Letz­te Hoff­nung für die Ge­nos­sen

Schwaebische Zeitung (Tettnang) - - ERSTE SEITE - Von Sa­bi­ne Lenn­artz ●» s.lenn­artz@schwa­ebi­sche.de

Mit Bauch­schmer­zen da­für, mit Kopf­schmer­zen da­ge­gen – die SPD hat ei­ne sehr schwie­ri­ge Fra­ge be­ant­wor­tet: Mar­tin Schulz hat es ge­schafft. Er hat die Ge­nos­sen bei sei­ner vor­sich­ti­gen Wen­de und Öff­nung zu Son­die­run­gen mit der Uni­on mit­ge­nom­men. Trotz­dem ist der SPD-Par­tei­chef nicht zu be­nei­den. Sei­ne Par­tei ist im Di­lem­ma. Sie ist im­mer Staats­par­tei ge­we­sen, im­mer ei­ne Par­tei, die sich um das Ge­mein­we­sen küm­mert, Ver­ant­wor­tung über­nimmt. Sie konn­te sich des­halb Ge­sprä­chen kaum ver­wei­gern. Auch mit Blick auf Eu­ro­pa. Aber die Mehr­heit auf dem Par­tei­tag, das zeig­te sich, will ei­gent­lich kei­ne Gro­ße Ko­ali­ti­on. Wenn Schulz jetzt falsch agiert, kann er die Wei­chen ent­we­der für Deutsch­land oder für die SPD falsch stel­len. Des­halb braucht er Zeit, Ver­trau­en und auch Glück.

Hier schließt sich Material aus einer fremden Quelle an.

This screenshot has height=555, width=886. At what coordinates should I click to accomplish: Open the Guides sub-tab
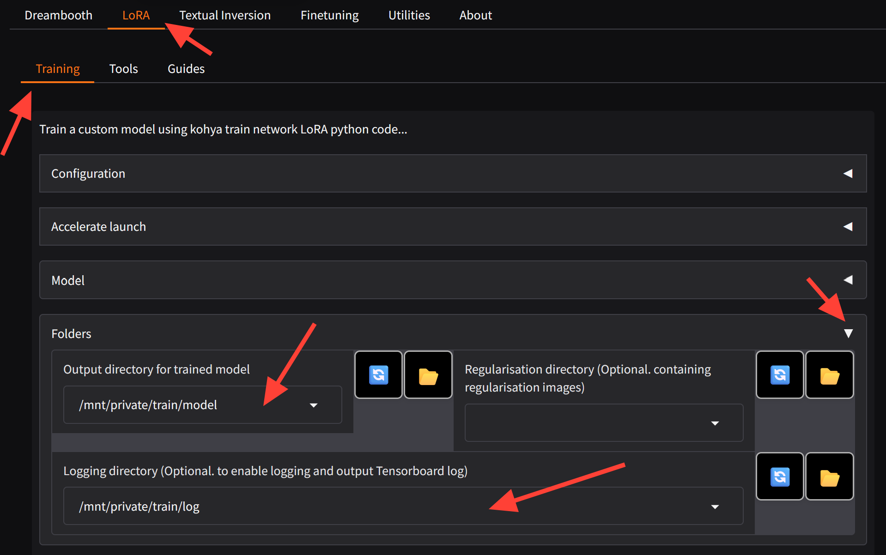coord(186,69)
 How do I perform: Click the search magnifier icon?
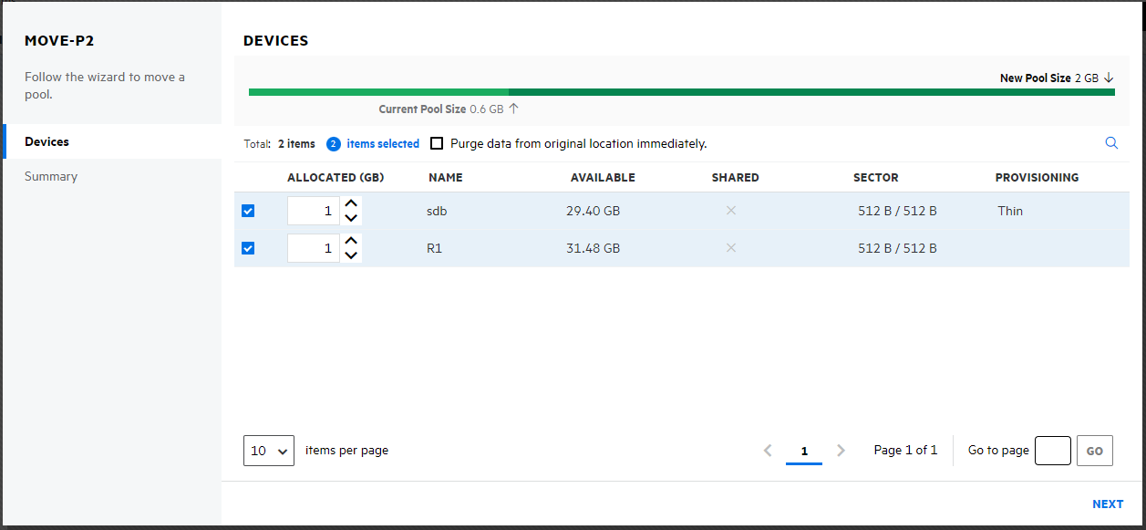point(1111,143)
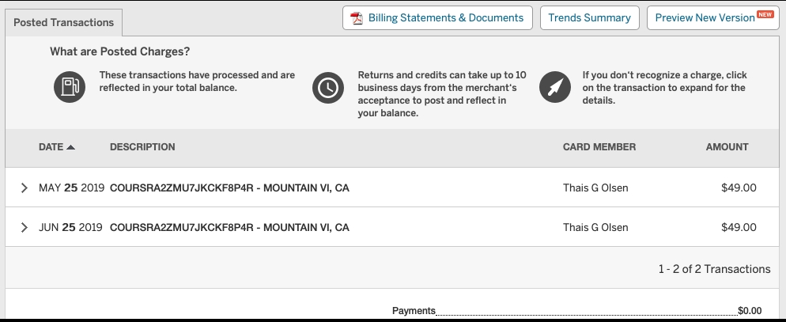Click the Amount column header
The height and width of the screenshot is (322, 786).
[x=727, y=147]
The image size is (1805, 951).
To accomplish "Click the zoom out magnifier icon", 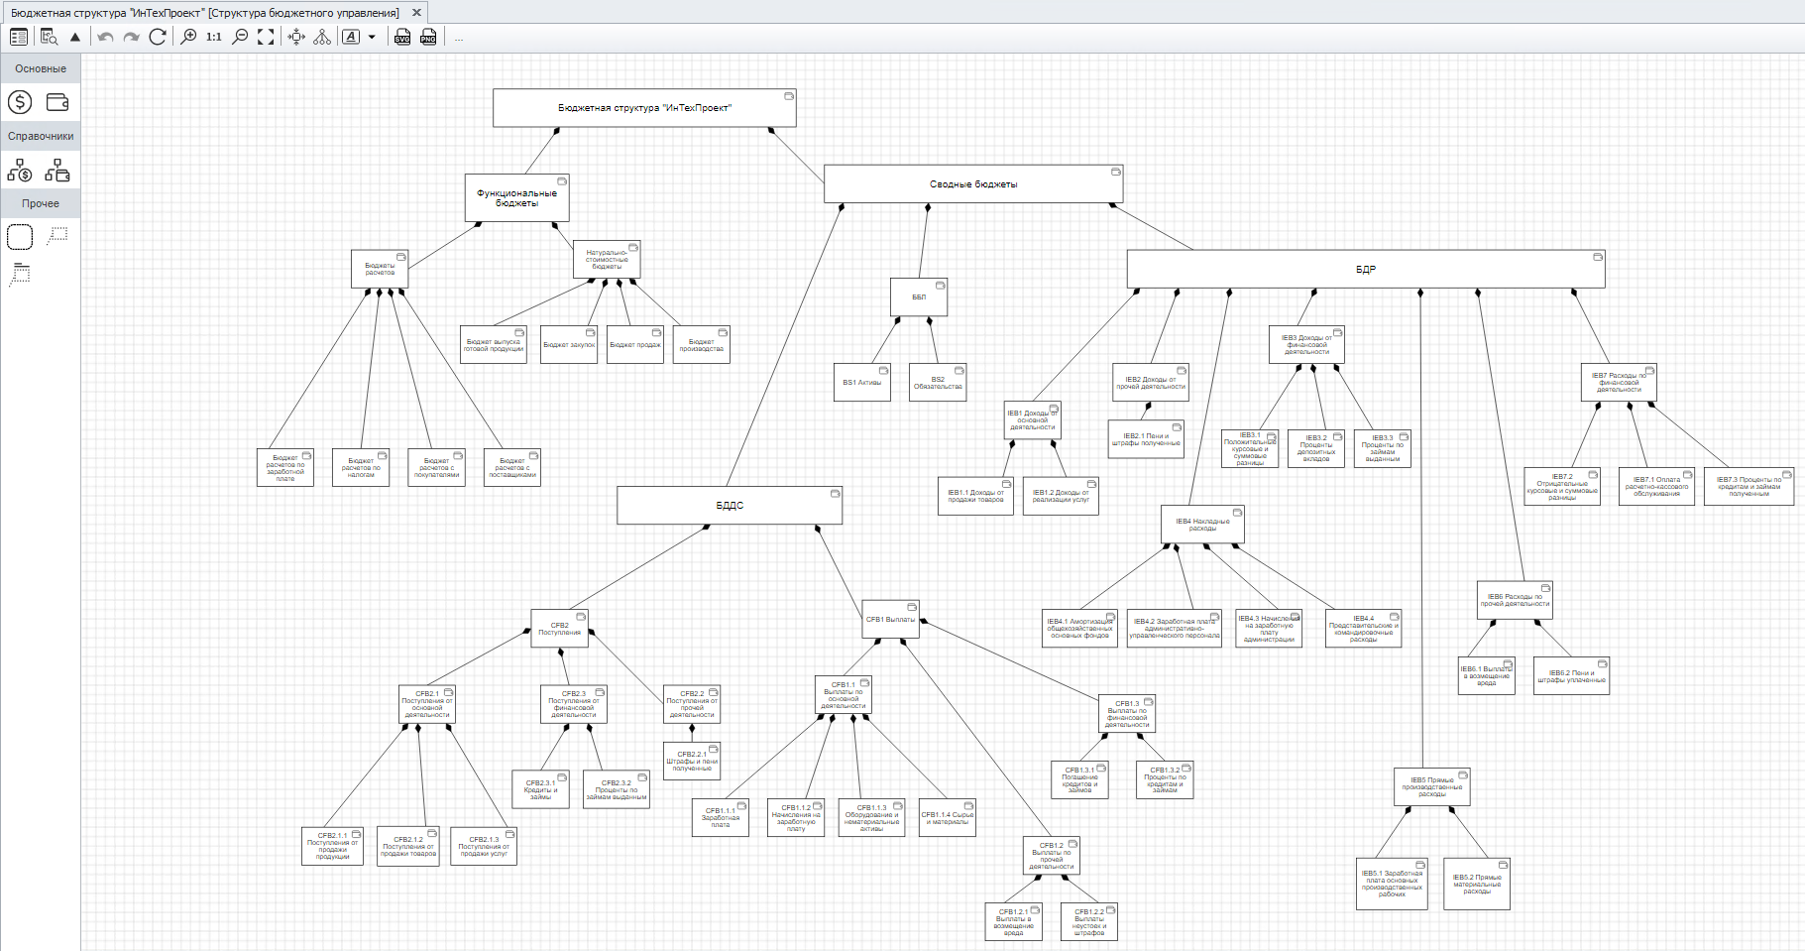I will tap(240, 37).
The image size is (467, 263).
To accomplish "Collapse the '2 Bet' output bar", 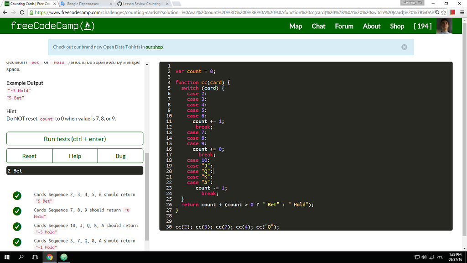I will click(x=75, y=170).
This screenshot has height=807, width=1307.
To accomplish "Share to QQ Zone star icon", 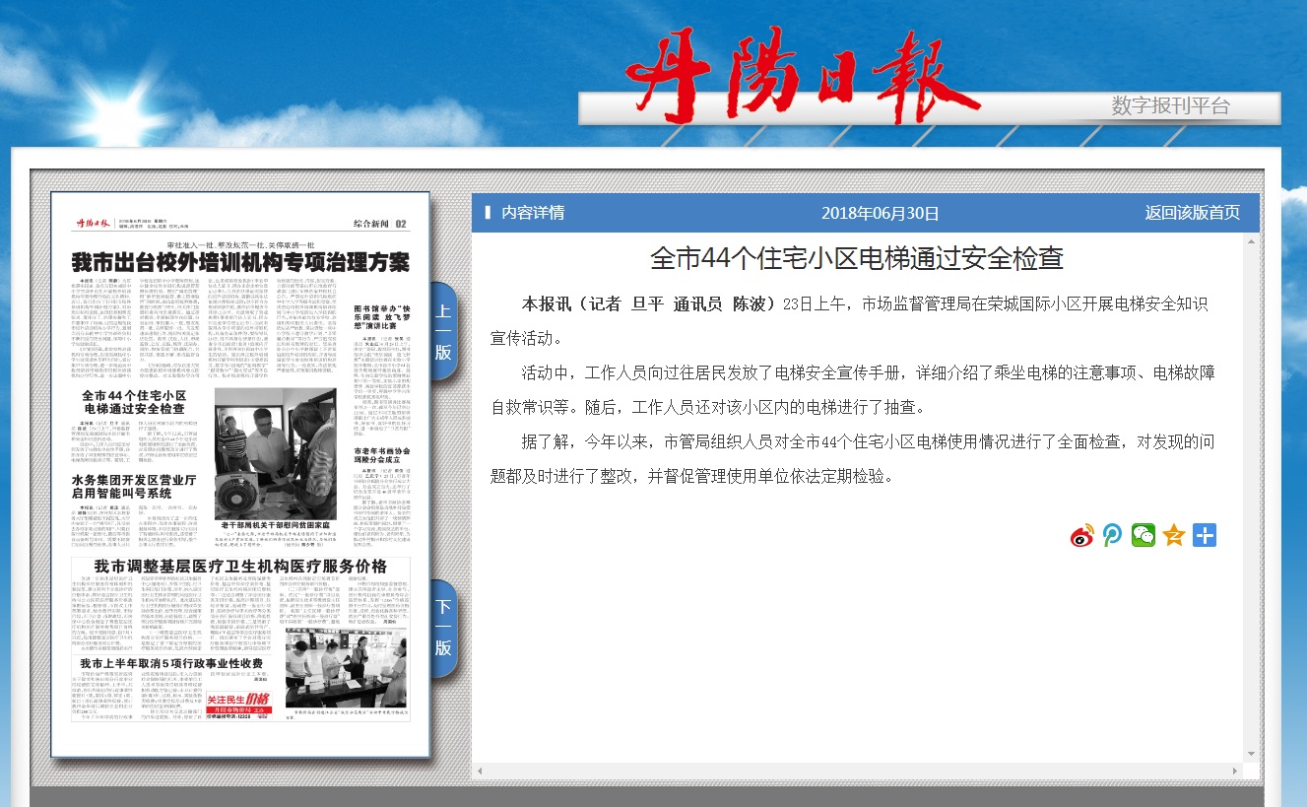I will (x=1174, y=535).
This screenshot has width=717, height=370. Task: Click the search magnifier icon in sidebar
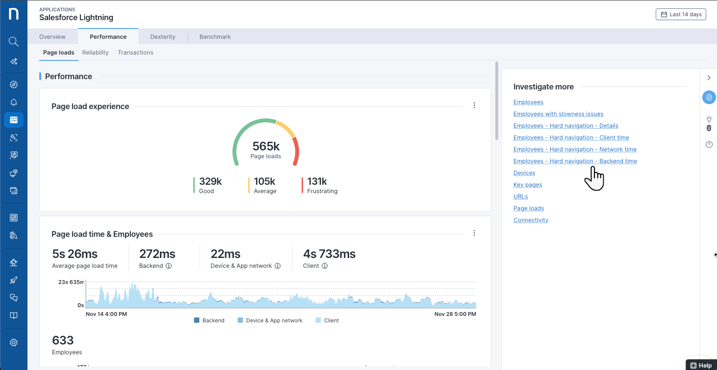(14, 42)
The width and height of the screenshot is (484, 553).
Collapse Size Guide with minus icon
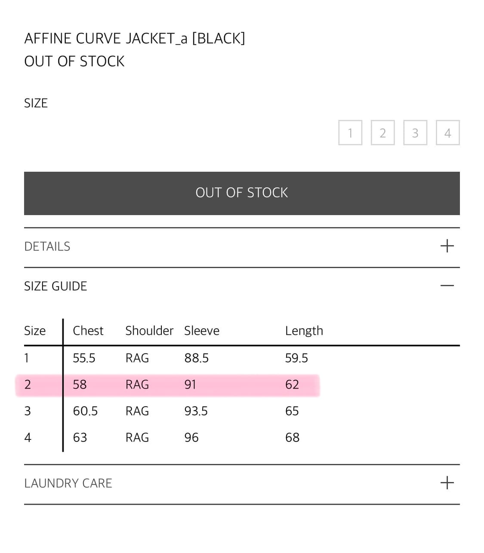447,286
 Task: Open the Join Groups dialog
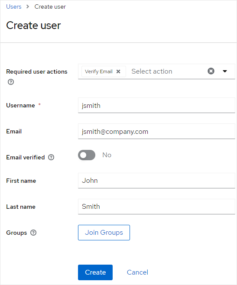coord(104,233)
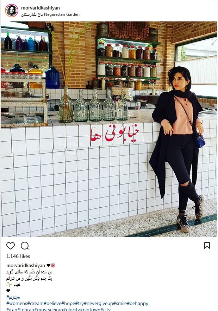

Es war ein fast ver­zwei­fel­ter Ver­such, dass Mar­tin Schulz mit sei­ner über­ra­schen­den For­de­rung nach den Ver­ei­nig­ten Staa­ten von Eu­ro­pa noch ein­mal zei­gen woll­te, wie wich­tig die SPD für die Au­ßen- und Si­cher­heits­po­li­tik ist. Doch sein Vor­schlag kommt zur Un­zeit. Im Mo­ment ste­hen die Chan­cen schlech­ter denn je, in­ner­halb von acht Jah­ren zu den er­sehn­ten Staa­ten von Eu­ro­pa zu kom­men. Das weiß auch Schulz, aber er möch­te Eu­ro­pa vor­an­trei­ben. Und er möch­te zei­gen, wie wich­tig die So­zi­al­de­mo­kra­tie da­für ist.

Mar­tin Schulz hat die Mess­lat­te für ei­ne Re­gie­rungs­be­tei­li­gung sehr hoch ge­legt: Eu­ro­pa, Bür­ger­ver­si­che­rung, kei­ne be­fris­te­ten Ar­beits­ver­hält­nis­se, gu­te Renten – er wird im Er­folgs­fall ei­ner Gro­ßen Ko­ali­ti­on nun Schwie­rig­kei­ten ha­ben, zu ho­he Er­war­tun­gen in sei­ner Par­tei wie­der zu dämp­fen.

Schulz ist längst vom Hoff­nungs­trä­ger zur letzten Hoff­nung der Ge­nos­sen ge­wor­den. Hun­dert Pro­zent hat er bei sei­ner Wahl zum SPD-Vor­sit­zen­den im Früh­jahr er­hal­ten, nun wa­ren es knapp über 80 Pro­zent. Ob­wohl er Feh­ler ge­macht hat, erst im Wahl­kampf zu lan­ge ge­schwie­gen, dann nach dem Schei­tern von Ja­mai­ka zu lan­ge den Weg in die Gro­ße Ko­ali­ti­on aus­ge­schlos­sen. Die­se Feh­ler kann er jetzt aus­bü­geln.